“Nicol Sinclair–he, and he only. Sorrow and suffering and ill luck of all kinds he has brought her, and there is no help for it.”
“No help for it! I shall see about that.”
“You had best let Nicol Sinclair alone. He is one of the worst of men, a son of the devil–no, the very devil himself. And he has your kinswoman Matilda Sabiston at his back. All the ill he does to Nanna he does to please her. To be sure, the guessing is not all that way, but yet most people think Matilda is much to blame.”
“How came Nanna Borson to marry such a man? Was not her father alive? Had she no brothers to stand between her and this son of the Evil One?”

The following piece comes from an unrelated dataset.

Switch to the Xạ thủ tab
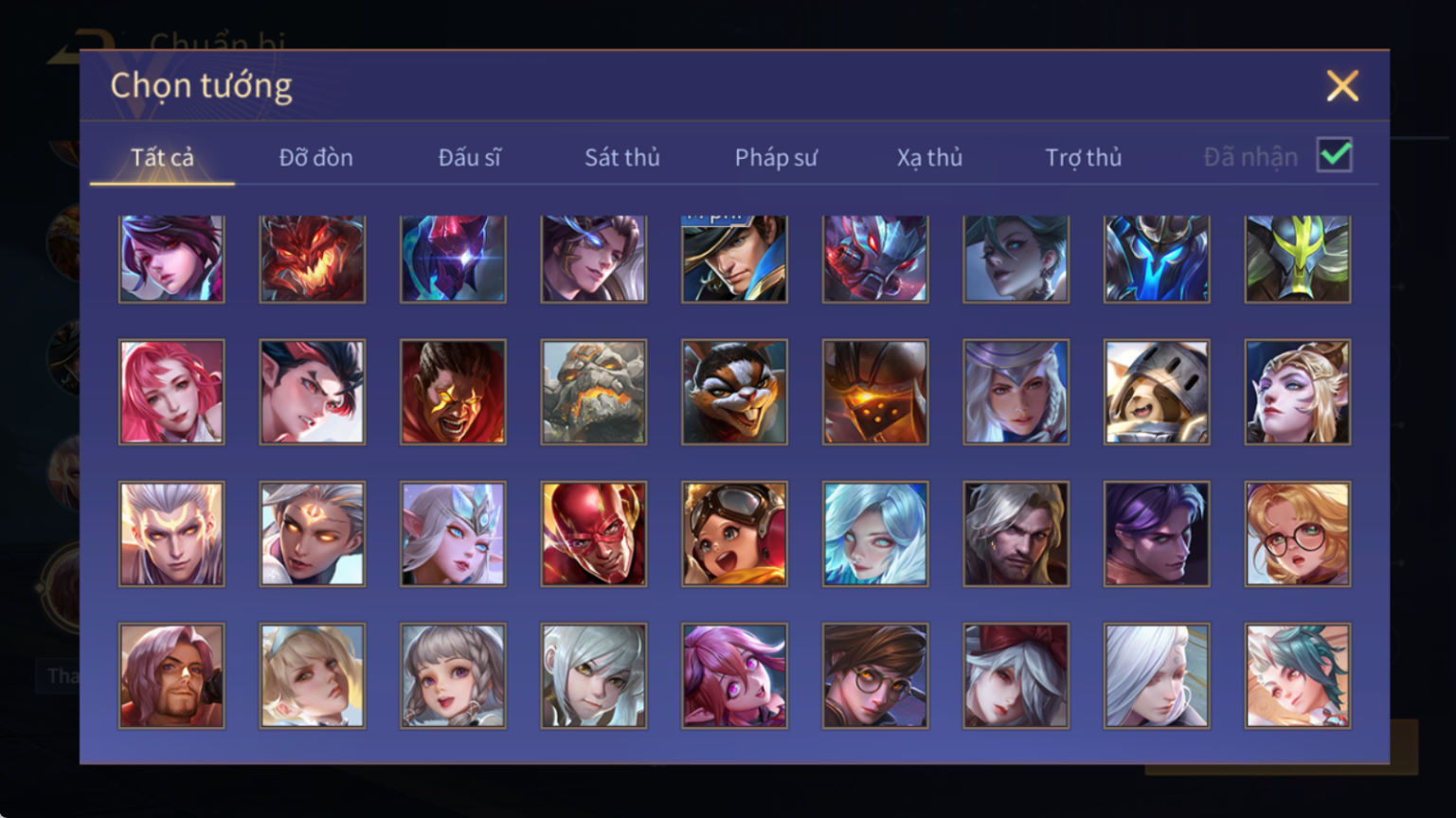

“When Nanna Borson took hold of Nicol Sinclair for a husband she thought she had taken hold of heaven; and he was not unkind to her until after the drowning of her kin. Then he took her money and traded with it to Holland, and lost it all there, and came back bare and empty-handed. And when he entered his home there was the baby girl, and Nanna out of her mind with fever and like to die, and not able to say a word this way or that. And Nicol wanted money, and he went to Matilda Sabiston and he got what he wanted; but what was then said no one knows, for ever since he has hated the Borsons, root and branch, and his own wife and child have borne the weight of it. That is not all.”

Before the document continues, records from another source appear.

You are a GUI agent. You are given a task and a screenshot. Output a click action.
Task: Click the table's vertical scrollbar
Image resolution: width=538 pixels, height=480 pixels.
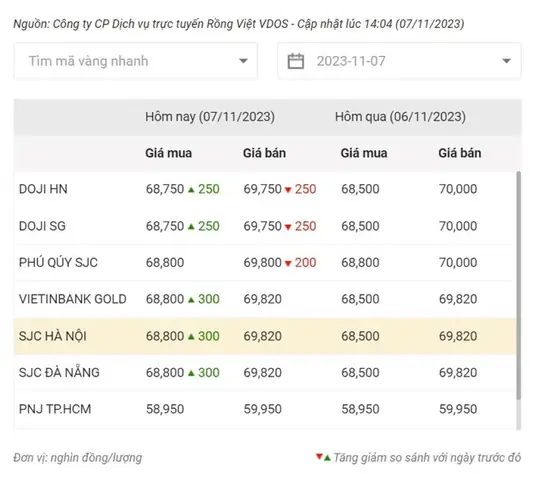[518, 285]
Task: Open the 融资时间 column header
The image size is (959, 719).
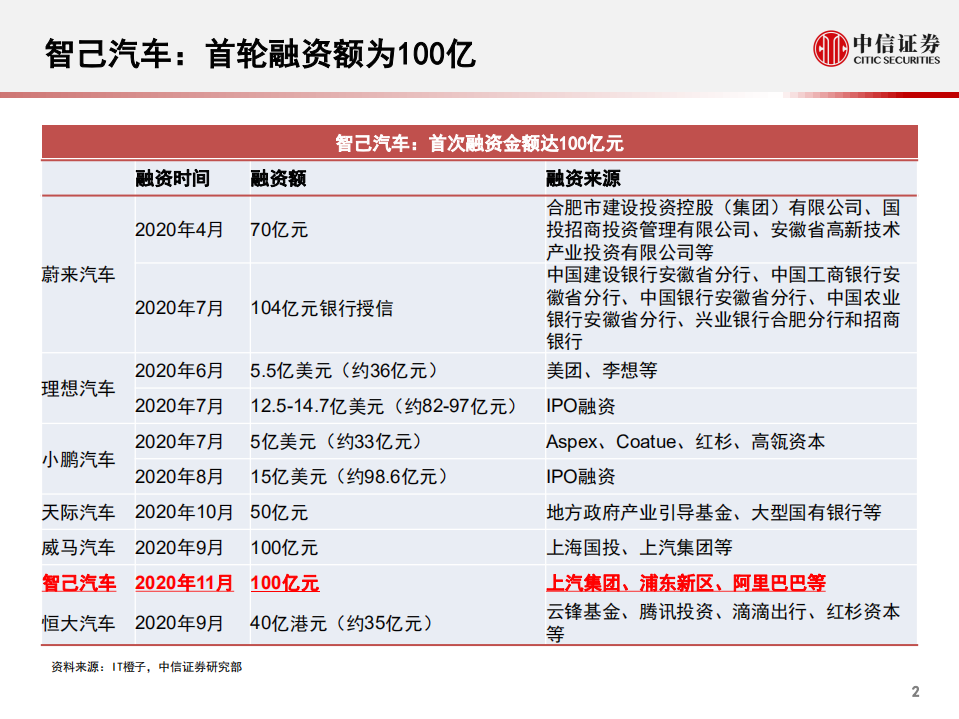Action: point(171,179)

“Tell me all, then; but make no more of it than it is worth.”
“There is little need to do that. Before Nanna was strong again he sold the house which Paul Borson had given to her as a marriage present. He sold also all the plenishing, and whatever else he could lay his hands on. Then he set sail; but there was little space between two bad deeds, for no sooner was he home again than he took the money Paul Borson had put in the bank for his daughter, and when no one saw him–in the night-time–he slipped away with a sound skin, the devil knows where he went to.”
“Were there no men in Lerwick at that time?”
“Many men were in Lerwick–men, too, who never get to their feet for nothing; and no man was so well hated as Nicol Sinclair. But Nanna said: ‘I have had sorrow enough. If you touch him you touch me ten-fold. He has threatened me and the child with measureless evil if I say this or that against anything he does.’ And as every one knows, when Nicol is angry the earth itself turns inside out before him.”
“I do not fear him a jot–not I!”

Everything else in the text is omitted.